The purpose of the two-hour rally, promoted by a group billing itself as Protect St. Helena, is to rally the community’s support for the “soul of the Sea Islands” by opposing any rollback of the CPO – the Cultural Protection Overlay, the community-driven zoning laws written in 1999 which protect St. Helena from over-development – and fight a proposed gated community and golf course on Pine Island and St. Helenaville.
According to Jessie White, South Coast Office Director for the Coastal Conservation League (CCL), Protect St. Helena and the meeting aren’t a product of one particular group, rather a meeting of the minds of more than 30 groups and individuals including the CCL, Queen Quet of the Gullah Geechee Nation, and numerous others.

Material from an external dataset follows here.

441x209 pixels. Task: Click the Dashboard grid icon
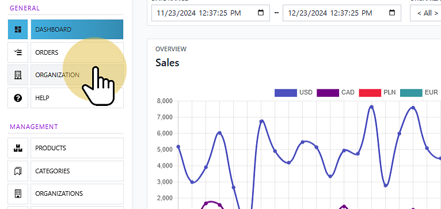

“It’s a broad and diverse group of stakeholders,” White said.
According to White, Marie Gibbs of Penn Center will run the event. Local clergy Jack Ladson and Elijah Washington will be in attendance, as will County Councilmen York Glover and David Bartholomew.
In all, organizers have about 10 speakers lined up between community leaders, local pastors and local and state representatives.

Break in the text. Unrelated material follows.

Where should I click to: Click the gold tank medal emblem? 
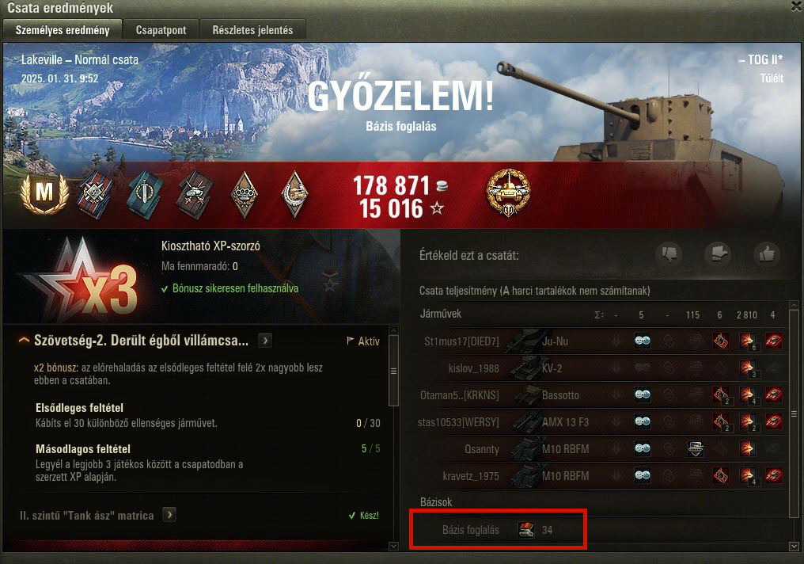[x=508, y=192]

Grant McClure, Project Director for the South Coast Office of the CCL is hoping State Senator Chip Campsen will be able to attend.
“It’s on his calendar, we’ll see,” said McClure, who expects 200 to 300 people to attend. “I would be happy to get some participation from some people from the statehouse. We invited Sen. Tom Davis, We invited the governor. I also reached out to Rep. Nancy Mace.

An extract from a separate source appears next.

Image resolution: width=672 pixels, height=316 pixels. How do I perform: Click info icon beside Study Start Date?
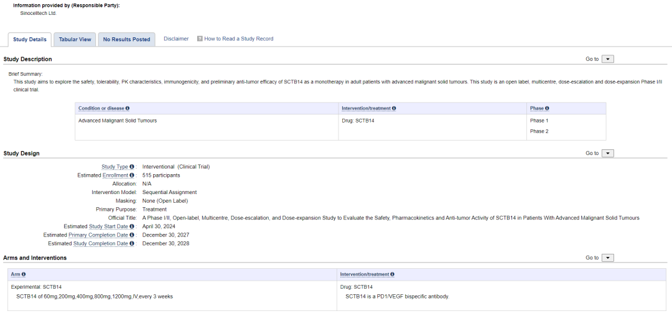pos(132,226)
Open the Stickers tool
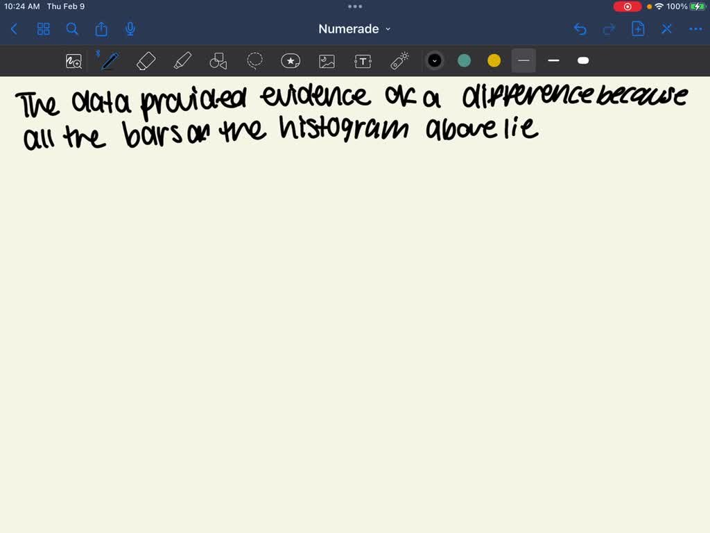Screen dimensions: 710x533 click(291, 60)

“But what we’re hoping for more than that is for the community to show up.”
White said the real goal of the event isn’t to excite people Thursday night, but to prepare them for a couple weeks from now.
“The point and the goal of it is to spread awareness of what’s going on on St. Helena Island, the potential harmful development of Pine Island and the attempts to undermine the Cultural Protection Overlay,” White said. “But it’s also to encourage the community to turn out April 10, when the (Beaufort County) Land Use Committee meets and receives recommendations from the Cultural Protection Overlay committee.”
White said a successful rally, “looks like people reaching out to their County Council people expressing their concerns, writing letters to the editor expressing their concerns, and making plans to show up to the Land Use meeting on April 10 to express their concerns.
Since the last Land Use Committee meeting, the CPO committee was to take up the Administration-proposed text amendment to the CPO, look at the CPO and make recommendations to strengthen the CPO.
White said it’s possible topics from that April 10 meeting could be on the agenda for the County Council later that evening.
“Our approach is to prepare as though that will occur,” she said.